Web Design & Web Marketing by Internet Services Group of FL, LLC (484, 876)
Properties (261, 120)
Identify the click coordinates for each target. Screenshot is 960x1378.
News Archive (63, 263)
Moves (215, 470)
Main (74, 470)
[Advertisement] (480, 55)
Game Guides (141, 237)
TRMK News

○ ○ ○

**Exercise prompt:** Write out the data from the line with "Identify the click" through the end of the data, replacing "News" with "Updates" and leaving everything else unchanged.

**Answer for the task:**
Identify the click coordinates for each target. Screenshot is 960x1378.
Updates Archive (63, 263)
Moves (215, 470)
Main (74, 470)
[Advertisement] (480, 55)
Game Guides (141, 237)
TRMK Updates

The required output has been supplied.